(DATA TO EXAMINE Opens)

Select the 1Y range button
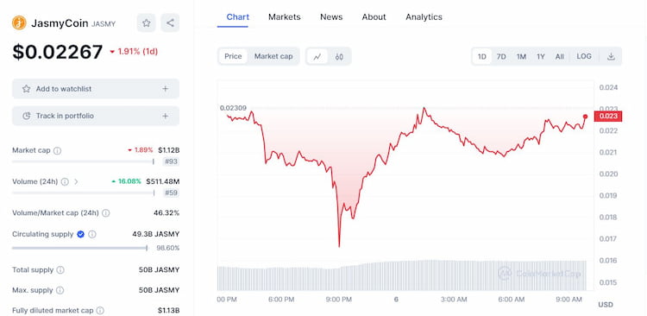 tap(541, 57)
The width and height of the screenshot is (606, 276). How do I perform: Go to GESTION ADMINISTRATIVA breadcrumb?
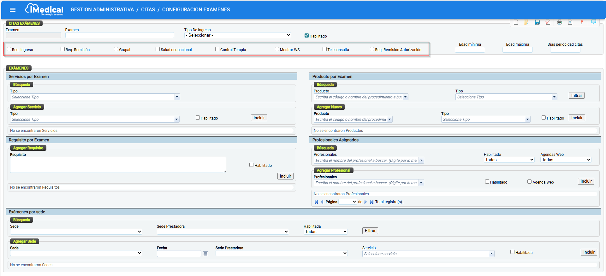point(102,10)
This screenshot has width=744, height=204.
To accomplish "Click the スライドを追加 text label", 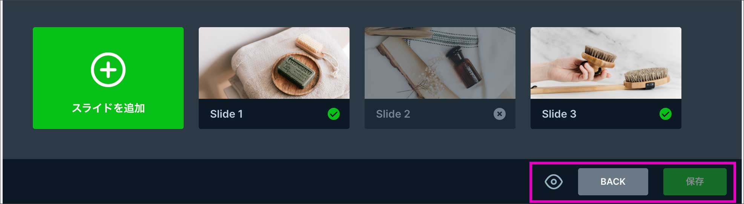I will [108, 108].
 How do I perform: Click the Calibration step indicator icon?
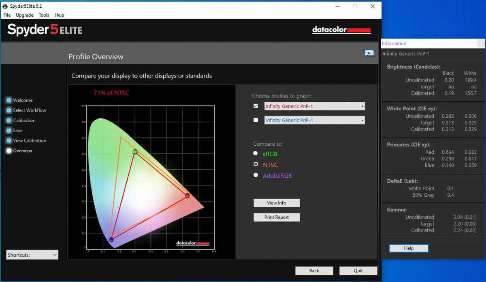tap(9, 121)
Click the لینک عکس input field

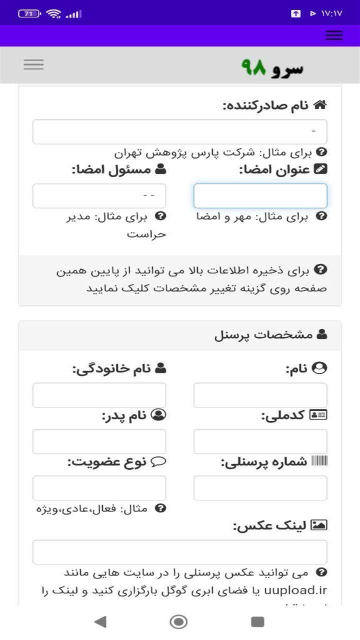pos(180,552)
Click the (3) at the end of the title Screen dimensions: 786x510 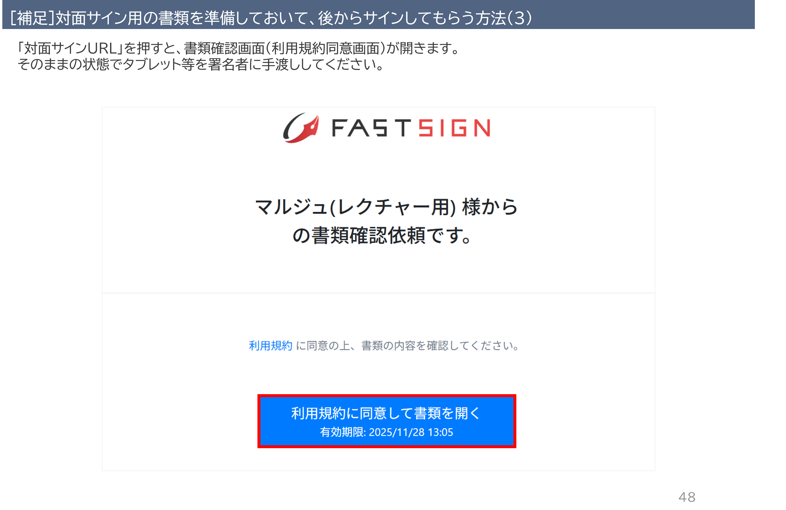click(x=519, y=18)
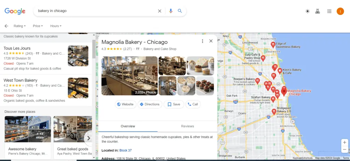This screenshot has height=161, width=350.
Task: Open the 2,032+ Photos thumbnail
Action: [130, 76]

(DATA TO EXAMINE Closes)

=== PROBLEM TO SOLVE ===
This exercise asks for an exact copy of the lines from the first one in the data through the line that contains "This screenshot has width=744, height=204.", pictures excluded.

=== WRITTEN SOLUTION ===
Select the 1Y range button
 tap(541, 57)
The width and height of the screenshot is (606, 276). How do I perform: Go to GESTION ADMINISTRATIVA breadcrumb?
point(102,10)
This screenshot has width=744, height=204.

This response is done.